*AIM OF THE TASK*: In the material below, the lines from the one containing "General Health & Wellness (60, 1945)" through the one containing "Dec (302, 2397)" are to be given again exactly, ends included, and no others.

*MATERIAL TO PROCESS*:

****

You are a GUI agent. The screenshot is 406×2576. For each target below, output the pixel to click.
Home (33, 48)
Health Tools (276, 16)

****

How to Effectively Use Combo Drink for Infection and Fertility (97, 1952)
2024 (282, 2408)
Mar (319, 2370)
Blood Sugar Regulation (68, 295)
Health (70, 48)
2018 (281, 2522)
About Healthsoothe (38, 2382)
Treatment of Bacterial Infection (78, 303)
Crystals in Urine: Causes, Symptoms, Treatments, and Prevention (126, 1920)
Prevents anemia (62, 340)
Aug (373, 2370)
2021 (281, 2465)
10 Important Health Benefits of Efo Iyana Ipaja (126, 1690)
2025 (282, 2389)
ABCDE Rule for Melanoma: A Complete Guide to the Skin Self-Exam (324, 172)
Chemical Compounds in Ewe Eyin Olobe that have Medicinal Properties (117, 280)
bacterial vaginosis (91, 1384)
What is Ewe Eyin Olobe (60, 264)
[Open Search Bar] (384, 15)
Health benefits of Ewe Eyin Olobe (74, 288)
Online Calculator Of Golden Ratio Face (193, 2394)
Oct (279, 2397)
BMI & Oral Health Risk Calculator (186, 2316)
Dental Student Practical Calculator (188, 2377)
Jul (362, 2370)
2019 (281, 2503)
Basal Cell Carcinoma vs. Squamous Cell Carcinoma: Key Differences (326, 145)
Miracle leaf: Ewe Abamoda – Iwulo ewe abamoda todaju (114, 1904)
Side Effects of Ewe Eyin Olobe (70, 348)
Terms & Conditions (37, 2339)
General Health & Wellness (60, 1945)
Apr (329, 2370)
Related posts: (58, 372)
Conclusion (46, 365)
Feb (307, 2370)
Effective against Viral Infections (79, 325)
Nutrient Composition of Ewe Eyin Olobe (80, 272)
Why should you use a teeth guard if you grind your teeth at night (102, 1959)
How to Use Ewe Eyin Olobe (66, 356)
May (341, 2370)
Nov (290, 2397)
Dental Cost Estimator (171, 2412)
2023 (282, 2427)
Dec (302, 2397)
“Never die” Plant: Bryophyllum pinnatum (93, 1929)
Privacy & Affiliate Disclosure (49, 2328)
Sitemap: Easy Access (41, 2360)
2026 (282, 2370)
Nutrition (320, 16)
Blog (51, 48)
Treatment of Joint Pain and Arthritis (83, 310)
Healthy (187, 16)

****

*RESPONSE BOX*:
General Health & Wellness (60, 1945)
Apr (329, 2370)
Related posts: (58, 372)
Conclusion (46, 365)
Feb (307, 2370)
Effective against Viral Infections (79, 325)
Nutrient Composition of Ewe Eyin Olobe (80, 272)
Why should you use a teeth guard if you grind your teeth at night (102, 1959)
How to Use Ewe Eyin Olobe (66, 356)
May (341, 2370)
Nov (290, 2397)
Dental Cost Estimator (171, 2412)
2023 (282, 2427)
Dec (302, 2397)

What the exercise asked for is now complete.